**Dataset extract**
● ● ● ● ●
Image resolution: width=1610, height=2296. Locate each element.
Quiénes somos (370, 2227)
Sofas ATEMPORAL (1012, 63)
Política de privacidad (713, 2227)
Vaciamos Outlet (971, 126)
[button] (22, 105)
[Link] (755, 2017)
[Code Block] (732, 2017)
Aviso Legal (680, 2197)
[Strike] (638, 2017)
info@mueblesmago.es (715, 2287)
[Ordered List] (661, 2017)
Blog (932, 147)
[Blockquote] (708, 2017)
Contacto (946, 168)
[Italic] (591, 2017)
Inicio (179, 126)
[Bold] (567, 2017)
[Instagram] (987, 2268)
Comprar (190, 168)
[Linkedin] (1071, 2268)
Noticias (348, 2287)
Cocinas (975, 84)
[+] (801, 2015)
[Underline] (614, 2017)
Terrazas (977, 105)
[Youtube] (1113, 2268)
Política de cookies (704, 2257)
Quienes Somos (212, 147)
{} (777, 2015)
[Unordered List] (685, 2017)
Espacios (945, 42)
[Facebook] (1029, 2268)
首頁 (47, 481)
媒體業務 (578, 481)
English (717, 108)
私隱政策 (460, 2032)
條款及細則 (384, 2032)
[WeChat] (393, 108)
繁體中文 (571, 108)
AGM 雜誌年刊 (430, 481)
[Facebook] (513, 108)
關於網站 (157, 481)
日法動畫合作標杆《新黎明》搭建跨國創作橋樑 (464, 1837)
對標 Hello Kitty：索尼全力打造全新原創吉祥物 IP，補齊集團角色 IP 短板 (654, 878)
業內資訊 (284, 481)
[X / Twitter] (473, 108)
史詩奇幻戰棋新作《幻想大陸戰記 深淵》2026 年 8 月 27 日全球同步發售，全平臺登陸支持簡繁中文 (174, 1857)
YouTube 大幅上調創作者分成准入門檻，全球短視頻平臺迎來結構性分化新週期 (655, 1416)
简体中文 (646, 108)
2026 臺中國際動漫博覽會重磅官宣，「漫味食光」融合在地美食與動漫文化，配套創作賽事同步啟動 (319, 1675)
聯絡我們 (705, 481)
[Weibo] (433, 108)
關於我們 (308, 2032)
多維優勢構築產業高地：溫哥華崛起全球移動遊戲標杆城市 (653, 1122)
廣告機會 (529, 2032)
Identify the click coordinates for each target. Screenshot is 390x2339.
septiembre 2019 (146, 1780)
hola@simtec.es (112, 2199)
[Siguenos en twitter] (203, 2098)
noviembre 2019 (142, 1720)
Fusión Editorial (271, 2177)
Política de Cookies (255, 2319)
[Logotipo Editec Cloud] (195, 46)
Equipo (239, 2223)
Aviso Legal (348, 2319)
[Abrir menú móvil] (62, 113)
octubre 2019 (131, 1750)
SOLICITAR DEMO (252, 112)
● ● ● ● ●
**What you are asked to do**
The answer must be the same records, repeated exactly and in full.

**Result of the task**
Image resolution: width=1610, height=2296. Locate each element.
Quiénes somos (370, 2227)
Sofas ATEMPORAL (1012, 63)
Política de privacidad (713, 2227)
Vaciamos Outlet (971, 126)
[button] (22, 105)
[Link] (755, 2017)
[Code Block] (732, 2017)
Aviso Legal (680, 2197)
[Strike] (638, 2017)
info@mueblesmago.es (715, 2287)
[Ordered List] (661, 2017)
Blog (932, 147)
[Blockquote] (708, 2017)
Contacto (946, 168)
[Italic] (591, 2017)
Inicio (179, 126)
[Bold] (567, 2017)
[Instagram] (987, 2268)
Comprar (190, 168)
[Linkedin] (1071, 2268)
Noticias (348, 2287)
Cocinas (975, 84)
[+] (801, 2015)
[Underline] (614, 2017)
Terrazas (977, 105)
[Youtube] (1113, 2268)
Política de cookies (704, 2257)
Quienes Somos (212, 147)
{} (777, 2015)
[Unordered List] (685, 2017)
Espacios (945, 42)
[Facebook] (1029, 2268)
首頁 (47, 481)
媒體業務 (578, 481)
English (717, 108)
私隱政策 (460, 2032)
條款及細則 (384, 2032)
[WeChat] (393, 108)
繁體中文 (571, 108)
AGM 雜誌年刊 (430, 481)
[Facebook] (513, 108)
關於網站 (157, 481)
日法動畫合作標杆《新黎明》搭建跨國創作橋樑 (464, 1837)
對標 Hello Kitty：索尼全力打造全新原創吉祥物 IP，補齊集團角色 IP 短板 (654, 878)
業內資訊 (284, 481)
[X / Twitter] (473, 108)
史詩奇幻戰棋新作《幻想大陸戰記 深淵》2026 年 8 月 27 日全球同步發售，全平臺登陸支持簡繁中文 (174, 1857)
YouTube 大幅上調創作者分成准入門檻，全球短視頻平臺迎來結構性分化新週期 (655, 1416)
简体中文 (646, 108)
2026 臺中國際動漫博覽會重磅官宣，「漫味食光」融合在地美食與動漫文化，配套創作賽事同步啟動 (319, 1675)
聯絡我們 (705, 481)
[Weibo] (433, 108)
關於我們 (308, 2032)
多維優勢構築產業高地：溫哥華崛起全球移動遊戲標杆城市 (653, 1122)
廣告機會 (529, 2032)
Identify the click coordinates for each target. Screenshot is 390x2339.
septiembre 2019 (146, 1780)
hola@simtec.es (112, 2199)
[Siguenos en twitter] (203, 2098)
noviembre 2019 (142, 1720)
Fusión Editorial (271, 2177)
Política de Cookies (255, 2319)
[Logotipo Editec Cloud] (195, 46)
Equipo (239, 2223)
Aviso Legal (348, 2319)
[Abrir menú móvil] (62, 113)
octubre 2019 (131, 1750)
SOLICITAR DEMO (252, 112)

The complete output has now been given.